→ Article:
--- begin ---
How to survive on a shrinking market

Whether 2011 was the year in which local advertising agencies took over European creativity festivals, locally, market players had to deal with budgets reshuffling and decreases in prices on the suppliers’ side, as well as a redefining of strategies by media agencies

The 2011 Cannes Festival of Creativity was a Romanian affair, with the local office of BV McCann Erickson winning the first two Grand Prix of the 2011 Cannes Lions Festival of Creativity—in the Promo & Activation and Direct contests—for a sneaky campaign in which it replaced the familiar Romanian flag on the local ROM candy bar with an American flag, sending a country into panic.


With a total of nine ‘lions’ the last two of which were a Titanium – an award given for the best and most innovative idea in the entire festival – and a Gold Lion in the Integrated category, McCann last year set the bar high for any Romanian agency that wanted to impress international audiences.


Later in the year, the same agency scored the Golden Rose – Agency of the Year at the Golden Drum international advertising festival in Portoroz, Slovenia. McCann was awarded for the campaigns it ran for Vodafone (The Wedding, Vodafone Cerebel and Vodafone Chivu) and Kandia Dulce (American Rom).


Creativity was not McCann’s only trump card last year, however, as Universal McCann, the media arm of the advertising group, has regained one of the most coveted after media accounts in Romania: Vodafone.


Estimated at 15 million Euro, the media account for Vodafone, the second telecom operator on the Romanian market and one of the main advertisers in Romania, was handled, from February 2010 until July 2011, by OMD Romania, part of Omnicom, following an international pitch.


The change from McCann to Omnicom was coming after more than ten years in which Vodafone’s media account in Romania (initially Connex on the Romanian market) was handled by Universal McCann.

Omnicom made headlines at the beginning of this year in Romania, as OMD and PHD, part of Omnicom Media Group, and The Group, Romanian communication holding led by Zoltan Szigeti and Mihaela Nicola, forged a partnership through which The Group becomes shareholder in OMD and PHD in Romania.
--- end ---
→ Supplied information:
--- begin ---
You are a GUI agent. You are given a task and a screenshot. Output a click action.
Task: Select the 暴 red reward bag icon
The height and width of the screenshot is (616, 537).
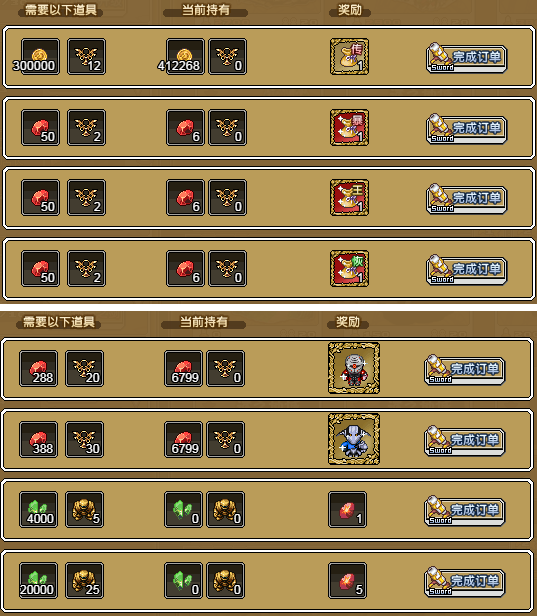[x=349, y=128]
--- end ---
→ Given instruction 1:
According to the article on Romania's advertising market, which agency handled Vodafone's media account from February 2010 until July 2011?
→ Given instruction 2:
Continue the article on Romania's advertising market from its last sentence.

→ Response 1:
OMD Romania, part of Omnicom.

→ Response 2:
Given all these changes, how do market players adapt?


An analysis at the beginning of the year by the Romanian Association for Audiences Measurement (ARMA) compared the first nine months of 2011 to the decrease witnessed in the same period of 2010. ARMA experts estimated that by the end of 2011, media investments would only reach half of the value registered in 2008, which was the peak year in Romanian advertising.


According to ARMA, despite the forecast growth for 2012, most market players think this is not the moment to come out with optimistic scenarios. A recovery in the advertising market should come as a direct consequence of improvement in the economic climate, which, at the time did not hint to values close to those registered in 2008. In regards to Romania’s economic situation, forecasts were made based on an official GDP growth of 3.5 per cent, however, should 2012 not bring any improvements to this end, ARMA was still reserved with regards to a favorable prognosis for the advertising market. There were some views about 2012 being a crisis-free year because it is an election year, which could lead to a possible economic recovery, but with the political tumult Romania has witnessed this summer, all bets are off.


On this background, data offered by the Media Fact Book 2012, a product of Initiative Media, put the total media market value at about 309 million Euro, way down from the 2008 peak of 540 million Euro. The Media fact Book shows a media market contraction that marginally continued in 2011, with a decrease of two per cent over the previous year. All media was impacted, except for the online environment, which grew by 30 per cent and is expected to follow the same trend in 2012 as well.


Print was the most affected medium, dropping eight per cent over 2010, followed by OOH (out of home advertising) – minus seven per cent, radio (-five per cent) and TV (- four per cent).


The TV market was the most stable one in 2011, as top media groups hold 70 per cent of the total net market. TV stations organized their sales policies to sell more inventories at a lower price.


In 2011, the dynamic growth of Internet advertising continued and it is expected to keep the same trend in 2012 as well. Social networking sites continue to develop, attracting more and more users, hence a heftier slice of advertising budgets.


As media habits are changing, especially for urban young adults, digital has become the second most important medium for many brands and their preference for online and social media is reflected in their media strategies.




The Media Fact Book says that, being used mostly as a tactical support, Radio has dropped marginally in 2011, losing ad revenue in favor of online and social platforms, which are more engaging and offer a higher flexibility for creative communication.

Last but not least, the print market continued its decreasing trend in 2011 but less dramatically than in previous years. Despite innovative projects created by publishers in an attempt to rejuvenate the print market, circulation and readership fell for almost all publications, several titles moving exclusively online, while others were closed or restructured.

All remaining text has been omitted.